The opioid crisis is a public health emergency. The rapid increase in overdose cases combined with the lack of effective therapeutics have necessitated a bold approach to combating this epidemic. Despite this new emphasis, opioids are still readily prescribed for chronic pain management and other conditions, introducing new addiction cases every day. If we could identify at-risk individuals before opioid exposure, it would significantly reduce the number of new opioid abusers.
Our lab aims to identify the neural substrates driving the maladaptive plasticity promoted by repetitive drug taking. We will map which brain circuits are modulated by drugs of abuse, how they are modulated, and how this pathological plasticity can be prevented and reversed through molecular or circuit-based interventions.
The brain is highly complicated. Our understanding of brain function is limited by the technologies we have to interrogate it. While the past two decades have seen rapid development and implementation of a wide variety of technologies, there are many questions we still cannot answer. For example, how does circuit activity change throughout the brain over time and expeirence? Current methods of monitoring neuronal activity are limited to one or a small number of brain sites, and we have limited control over the memories we form, both normal and pathological. Also, our decisions and actions are heavily influenced by the important but difficult to define “brain state”. What circuits and connections determine brain state? How does brain state modulate animal behavior?

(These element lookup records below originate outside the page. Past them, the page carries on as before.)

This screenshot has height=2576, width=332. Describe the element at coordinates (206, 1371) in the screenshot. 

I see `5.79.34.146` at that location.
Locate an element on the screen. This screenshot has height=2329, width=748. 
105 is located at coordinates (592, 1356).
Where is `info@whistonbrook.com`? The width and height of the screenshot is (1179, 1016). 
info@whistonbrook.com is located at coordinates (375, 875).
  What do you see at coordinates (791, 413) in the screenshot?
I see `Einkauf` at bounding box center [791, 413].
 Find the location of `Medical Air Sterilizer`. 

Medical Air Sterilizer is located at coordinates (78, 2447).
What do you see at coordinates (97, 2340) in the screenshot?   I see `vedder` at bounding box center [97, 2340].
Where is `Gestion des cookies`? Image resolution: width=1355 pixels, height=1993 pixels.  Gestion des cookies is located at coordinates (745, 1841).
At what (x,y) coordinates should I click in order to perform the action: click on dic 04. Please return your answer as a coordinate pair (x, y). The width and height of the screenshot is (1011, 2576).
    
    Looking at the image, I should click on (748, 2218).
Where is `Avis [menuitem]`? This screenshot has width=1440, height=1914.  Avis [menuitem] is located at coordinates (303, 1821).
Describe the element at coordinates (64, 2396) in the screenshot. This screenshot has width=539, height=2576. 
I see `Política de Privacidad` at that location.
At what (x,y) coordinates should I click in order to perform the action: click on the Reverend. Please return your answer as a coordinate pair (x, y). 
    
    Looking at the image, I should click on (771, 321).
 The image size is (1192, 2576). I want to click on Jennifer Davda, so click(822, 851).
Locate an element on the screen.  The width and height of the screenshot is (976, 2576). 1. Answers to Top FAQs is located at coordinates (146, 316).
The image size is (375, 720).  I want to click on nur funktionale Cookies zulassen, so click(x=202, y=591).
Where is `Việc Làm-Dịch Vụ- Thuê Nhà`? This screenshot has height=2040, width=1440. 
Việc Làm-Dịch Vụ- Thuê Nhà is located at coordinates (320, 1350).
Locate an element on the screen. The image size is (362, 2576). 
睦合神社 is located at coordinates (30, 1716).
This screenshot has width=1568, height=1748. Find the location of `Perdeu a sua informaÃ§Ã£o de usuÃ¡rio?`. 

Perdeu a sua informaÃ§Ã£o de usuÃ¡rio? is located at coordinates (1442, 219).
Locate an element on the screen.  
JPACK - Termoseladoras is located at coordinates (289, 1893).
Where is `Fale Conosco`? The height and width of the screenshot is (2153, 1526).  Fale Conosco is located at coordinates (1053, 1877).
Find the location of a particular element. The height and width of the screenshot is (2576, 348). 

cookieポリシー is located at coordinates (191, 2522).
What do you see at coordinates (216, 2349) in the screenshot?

Our lab is engineering novel viral-genetic and molecular methodologies to identify how neuronal circuit activity is modulated on a variety of timescales, and how activity in these circuits contributes to a variety of pathological states. We also are building a suite of molecular methodologies to control this plasticity on both local and global scales in an effort to reverse the maladaptive plasticity that drives a wide variety of pathological states.
While neural plasticity is crucial towards our ability to adapt to our environment, the same molecular and structural changes can be maladaptive and promote the development of neuropsychiatric conditions. This is true for a wide spectrum of disorders, including depression, anxiety, and PTSD, among others. Despite decades of research, very little progress has been made in curbing the mental health epidemic. New strategies are clearly needed to accelerate treatments to reduce the emotional and economic burden of these disorders.
Much of the high cost of treating neuropsychiatric conditions is due to their chronic nature. Current treatments can take months and even years to have any effect. A single-shot therapeutic would therefore have immense potential in revolutionizing treatments for a wide spectrum of diseases. As it is not clear for almost any neuropsychiatric disorder which brain sites and neuronal populations are driving particular symptoms, so identifying targets is a crucial first step towards this goal.
The most common neurological disorders, most of which are triggered by aging, cost the US over $800 billion annually. Normal and pathological aging promote cognitive and motor decline, symptoms that typically arise due to degeneration of specific neurons or circuits in the brain. These disorders include, but are not limited to, Alzheimer’s disease, Huntington disease, and Parkinson’s disease.
Using our viral-genetic strategies we aim to identify the neural circuit abnormalities that contribute to these disorders. Importantly, we will elucidate how these circuits are changed before the onset of pathology. These studies will both identify novel molecular and circuit targets for therapeutic development, as well as generate biomarkers for early clinical diagnosis of pathology.